Each line of the records must appear in your answer exactly, with no pictures.
*** Given entries ***
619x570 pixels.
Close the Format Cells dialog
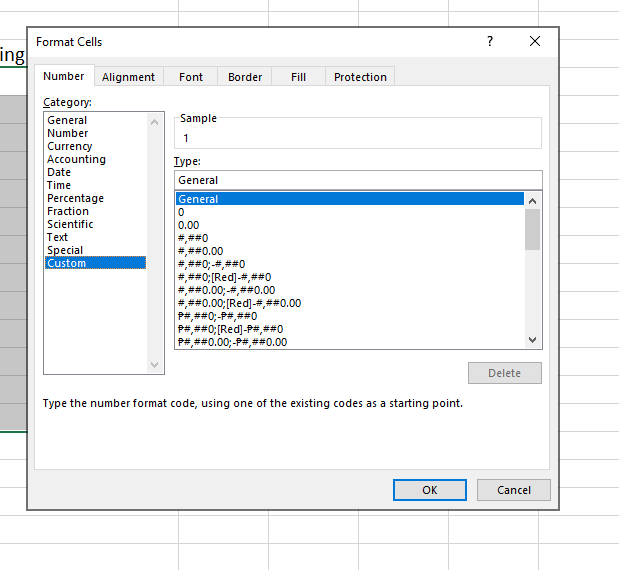click(535, 41)
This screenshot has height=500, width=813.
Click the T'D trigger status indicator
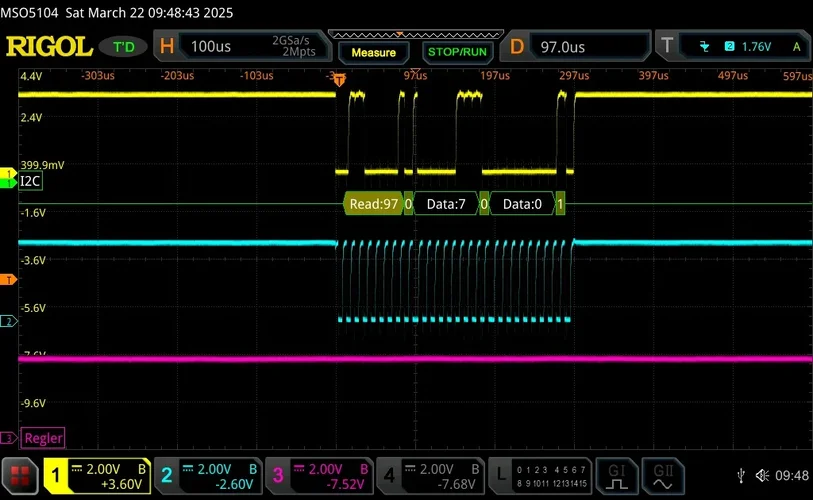coord(124,47)
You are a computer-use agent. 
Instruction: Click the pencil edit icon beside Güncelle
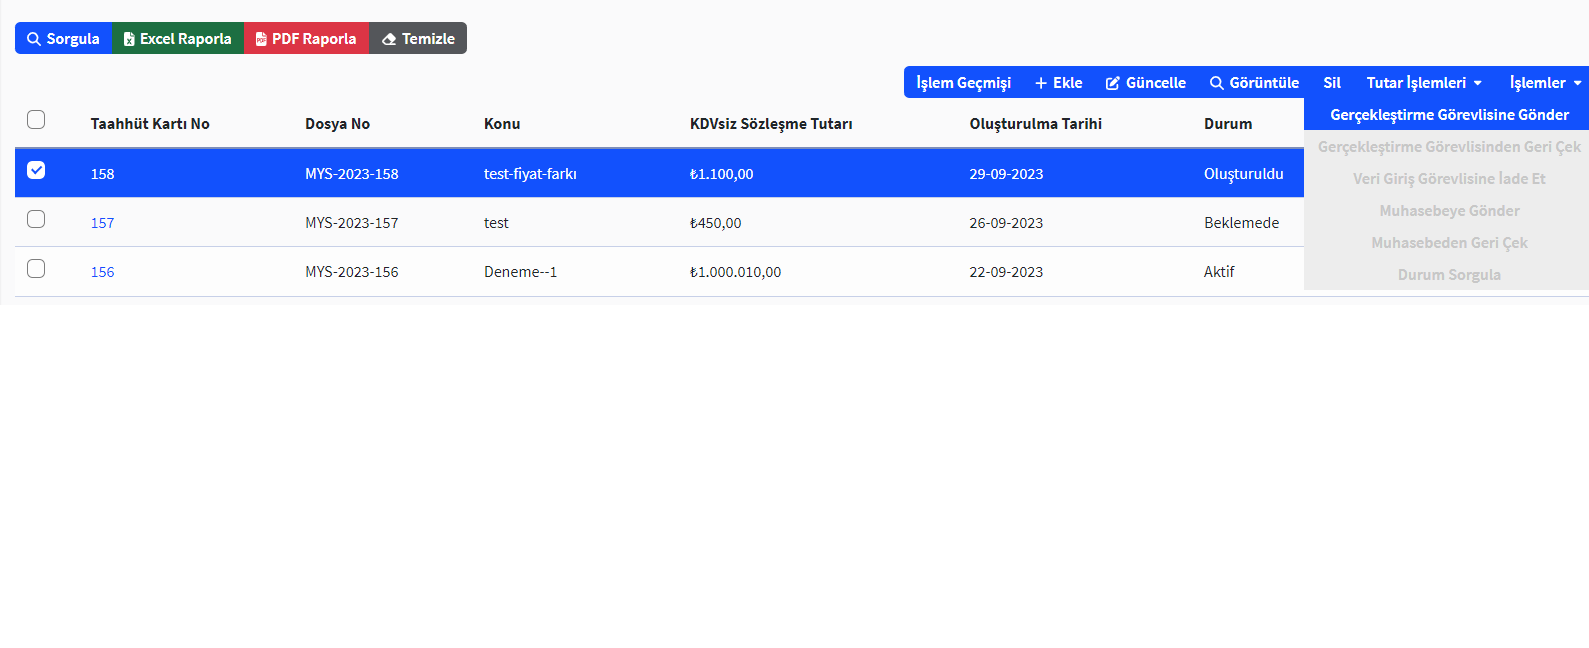[x=1112, y=83]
*** End of Given entries ***
Reply to the exercise:
619x570 pixels.
Close the Format Cells dialog
click(535, 41)
This screenshot has height=500, width=813.
Click the T'D trigger status indicator
coord(124,47)
You are a computer-use agent. 
Instruction: Click the pencil edit icon beside Güncelle
[x=1112, y=83]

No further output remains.